Keywords: Pain, Pittsburgh sleep quality index, sleep quality, varicocele, varicocelectomy

How to cite this article:
Atac F, Oztekin U, Caniklioglu M, Sari S, Tokpinar A, Sonmez G. Effects of varicocelectomy on sleep quality: Varicocele may affect sleep quality. Urol Sci 2021;32:182-5

How to cite this URL:
Atac F, Oztekin U, Caniklioglu M, Sari S, Tokpinar A, Sonmez G. Effects of varicocelectomy on sleep quality: Varicocele may affect sleep quality. Urol Sci [serial online] 2021 [cited 2023 May 28];32:182-5. Available from: https://www.e-urol-sci.com/text.asp?2021/32/4/182/332406

  Introduction Top

A varicocele is an abnormal dilatation of the internal and external spermatic veins in the pampiniform plexus of the spermatic cord with a prevalence rate of 15%. Although the majority of the cases are asymptomatic, the most common symptoms are chronic pain and infertility.[1],[2] The pain associated with varicocele is localized, especially in the scrotum and inguinal region and usually worsens with physical effort.[3] Although the nerve fibers surrounding the dilated venous complex are known to be attributed to this pain, the pathophysiology between varicocele and the pain associated with it has not yet been elucidated.[4]

Varicoceles are the most frequent curable cause of infertility.[5] Spermatogenesis and Leydig cell function are affected because of the increased levels of testicular venous pressure, testicular temperature, toxic metabolic rates and oxidative stress, and also hormonal imbalances.[6]

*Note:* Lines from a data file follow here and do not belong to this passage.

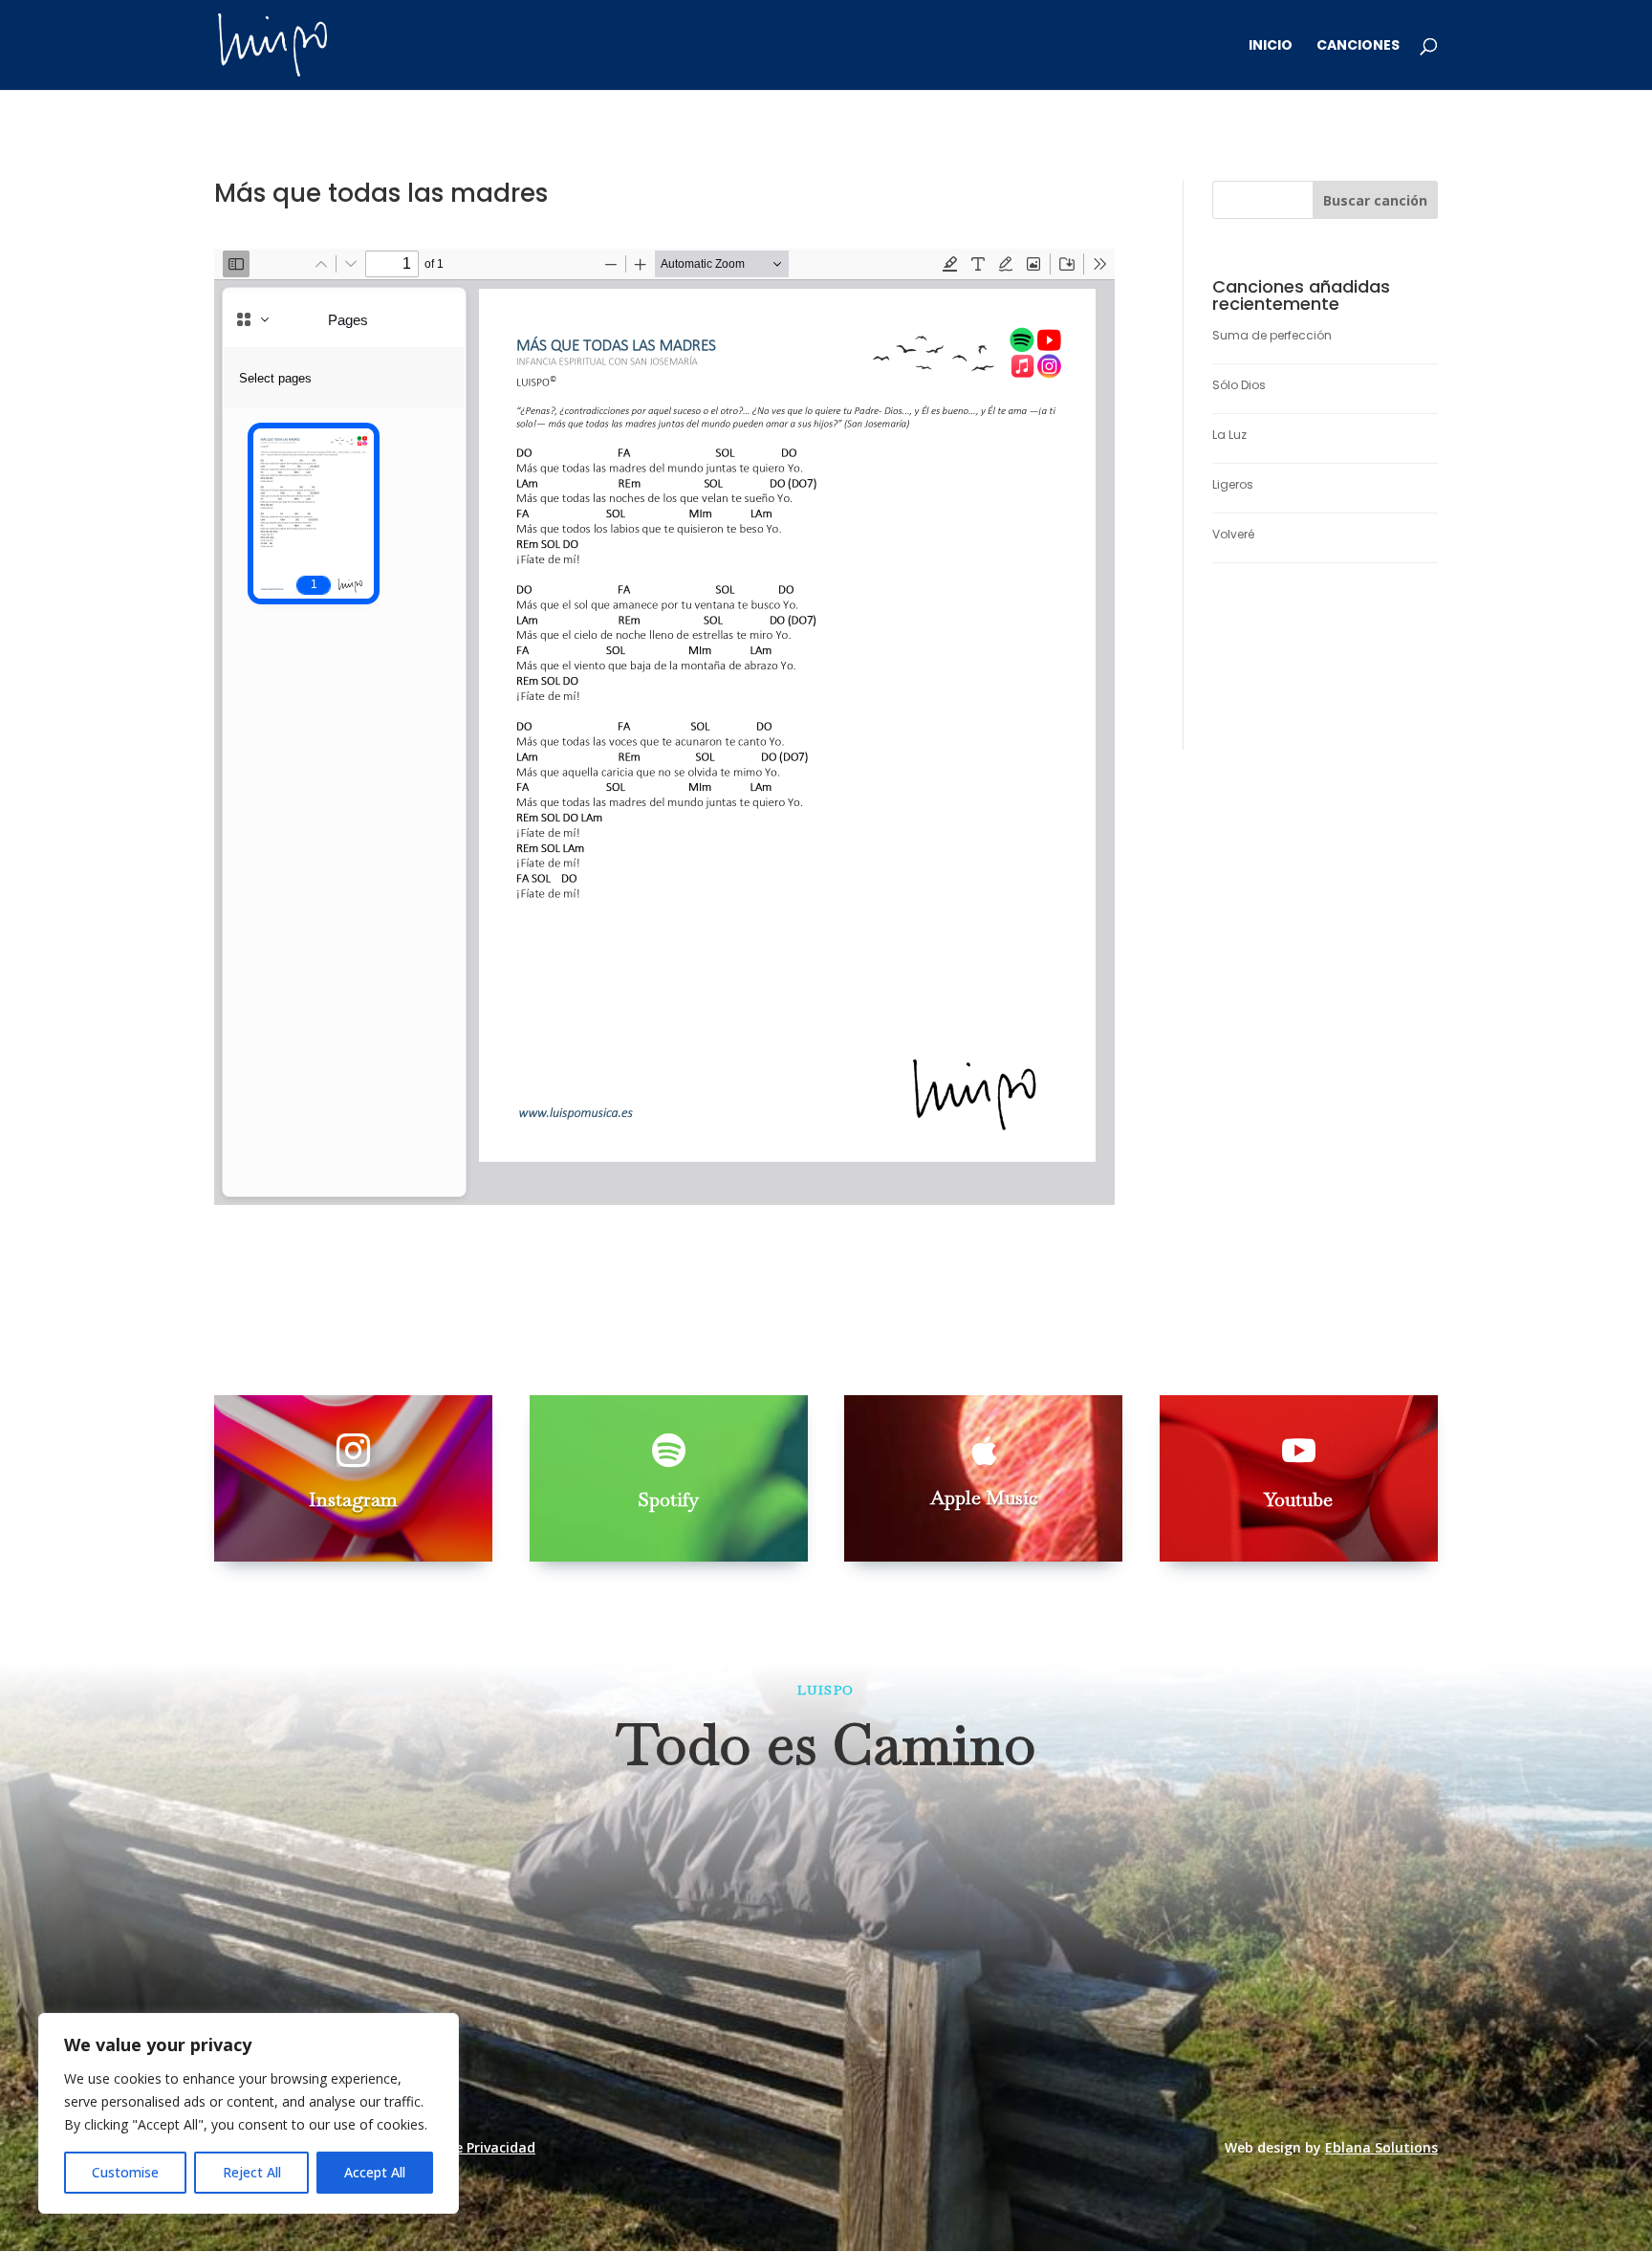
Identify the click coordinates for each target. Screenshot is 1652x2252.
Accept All (374, 2172)
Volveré (1233, 534)
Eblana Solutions (1381, 2147)
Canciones (1358, 46)
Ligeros (1232, 484)
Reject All (252, 2172)
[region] (248, 2113)
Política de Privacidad (464, 2147)
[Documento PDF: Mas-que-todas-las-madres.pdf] (664, 727)
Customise (125, 2172)
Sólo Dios (1239, 385)
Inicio (1271, 46)
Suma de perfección (1272, 335)
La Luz (1229, 434)
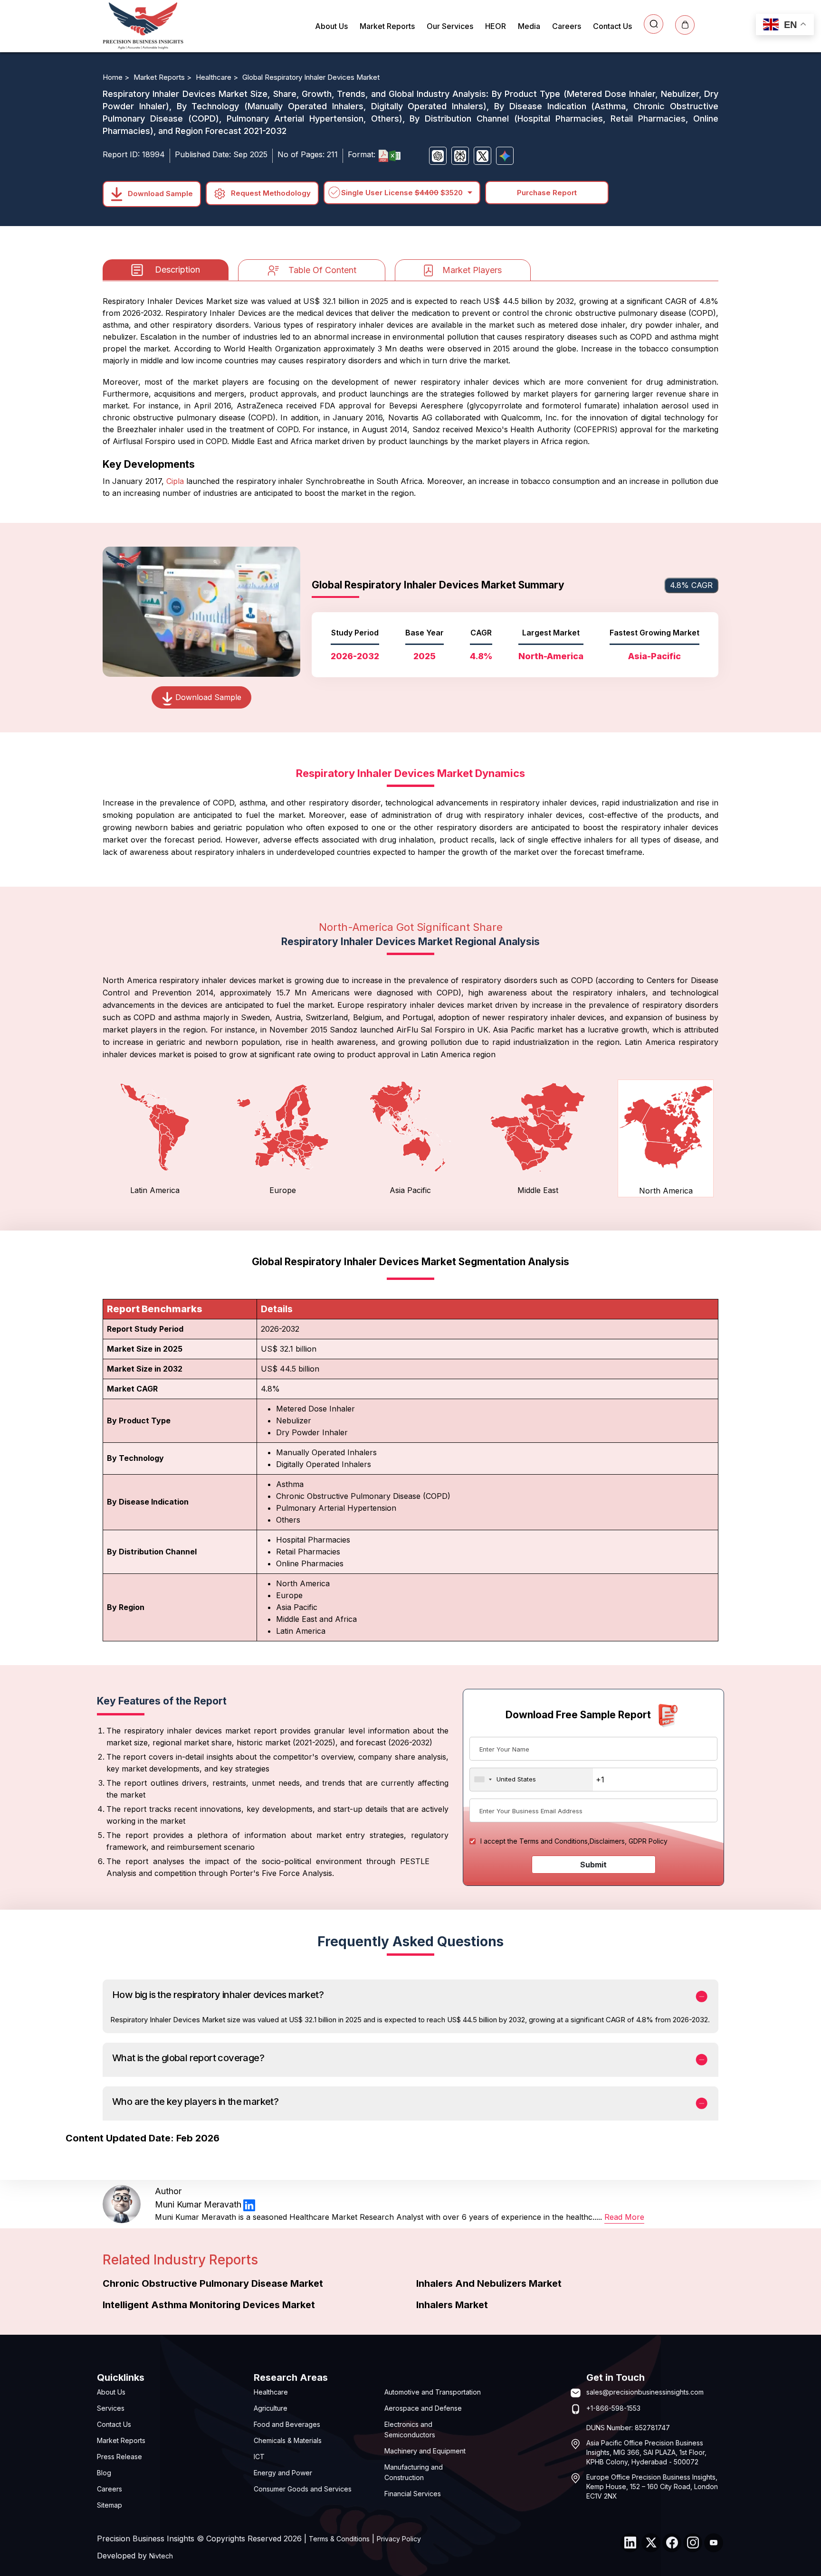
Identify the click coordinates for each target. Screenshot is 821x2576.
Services (110, 2408)
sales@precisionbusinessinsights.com (645, 2392)
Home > (117, 77)
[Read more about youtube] (713, 2542)
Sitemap (109, 2505)
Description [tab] (177, 270)
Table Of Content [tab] (322, 270)
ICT (259, 2457)
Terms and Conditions (553, 1841)
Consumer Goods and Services (303, 2489)
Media (529, 26)
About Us (331, 26)
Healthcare (271, 2392)
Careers (566, 26)
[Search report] (653, 24)
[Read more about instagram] (692, 2542)
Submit (593, 1864)
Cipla (175, 481)
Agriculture (270, 2408)
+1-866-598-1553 (613, 2408)
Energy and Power (283, 2473)
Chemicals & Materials (288, 2440)
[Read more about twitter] (650, 2542)
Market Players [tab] (472, 270)
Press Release (119, 2457)
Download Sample (159, 193)
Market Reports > (163, 77)
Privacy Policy (399, 2539)
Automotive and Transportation (432, 2392)
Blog (104, 2473)
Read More (624, 2217)
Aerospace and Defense (423, 2408)
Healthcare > (218, 77)
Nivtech (161, 2556)
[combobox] (531, 1779)
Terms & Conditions (339, 2539)
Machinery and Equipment (425, 2451)
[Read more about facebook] (671, 2542)
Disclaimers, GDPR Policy (629, 1841)
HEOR (495, 26)
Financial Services (412, 2494)
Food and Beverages (287, 2424)
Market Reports (387, 26)
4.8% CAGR (691, 585)
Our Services (450, 26)
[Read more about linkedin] (249, 2204)
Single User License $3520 (402, 192)
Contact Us (612, 26)
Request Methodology (270, 193)
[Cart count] (685, 25)
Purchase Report (547, 192)
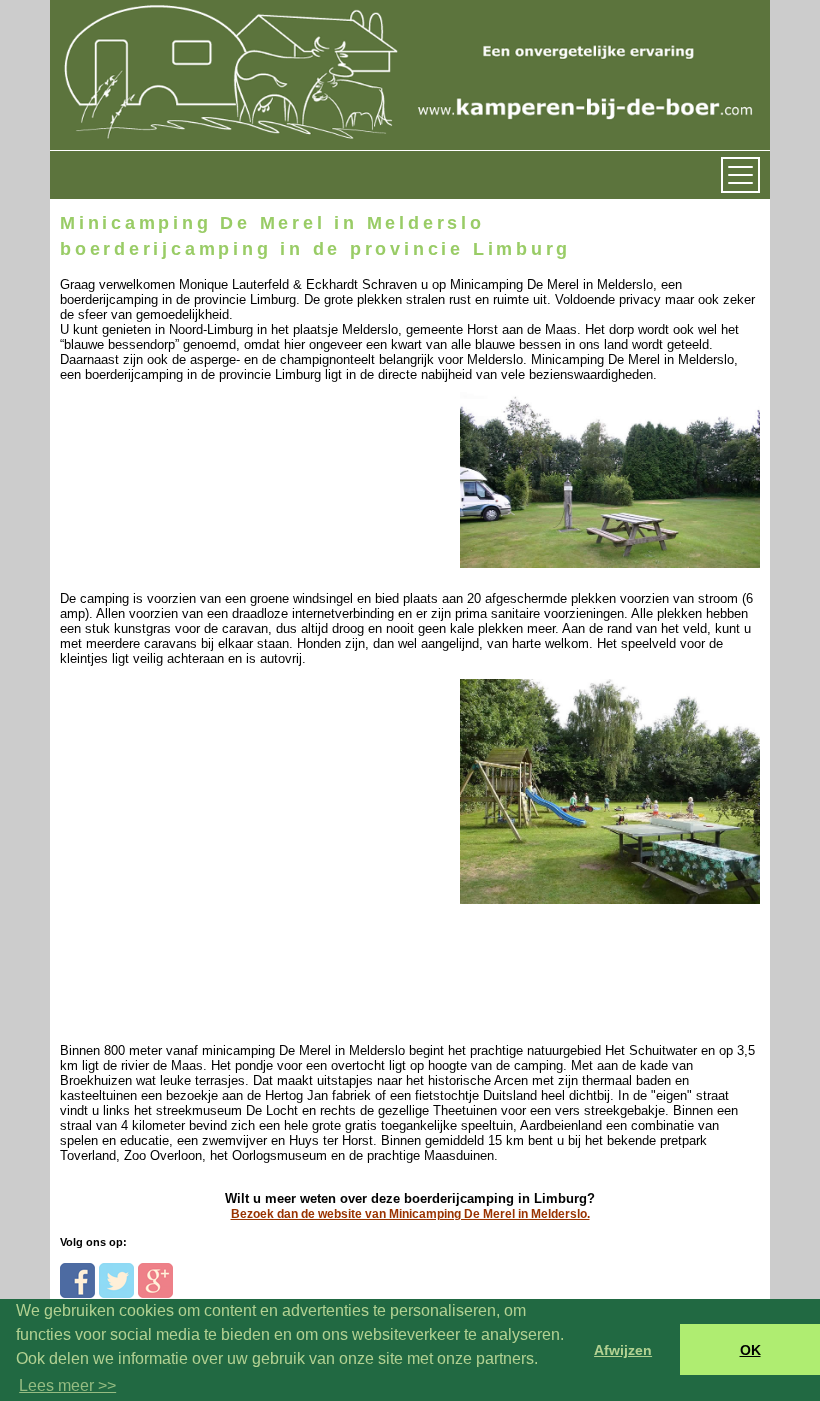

Varicocelectomy is an effective treatment for varicocele. Various techniques have been described for venous ligation to prevent retrograde flow in the spermatic veins, including the retroperitoneal (Palomo), inguinal (Ivanissevich), subinguinal, and scrotal approaches.[7],[8],[9] Microsurgical approaches have been recommended since they result in less recurrence rates and less complications, such as hydrocele. These techniques resulted in similar pain relief rates in painful varicocele. Therefore, varicocelectomy is considered a standard treatment for painful varicocele.[10]

Given the recent scientific data, sleep plays a critical role in human health. However, sleep deprivation in modern societies has become endemic. In 2015, the American Academy of Sleep Medicine and the Sleep Research Society built a consensus that 7–9 h of sleep is enough to reach optimal health status for adults.[11] Short sleep durations have been associated with numerous metabolic and endocrinological problems. Moreover, a recent review has revealed that inadequate sleep is a risk factor for obesity and type 2 diabetes.[12] It is known that sleep disorders are related to painful processes in any system of the body.[13]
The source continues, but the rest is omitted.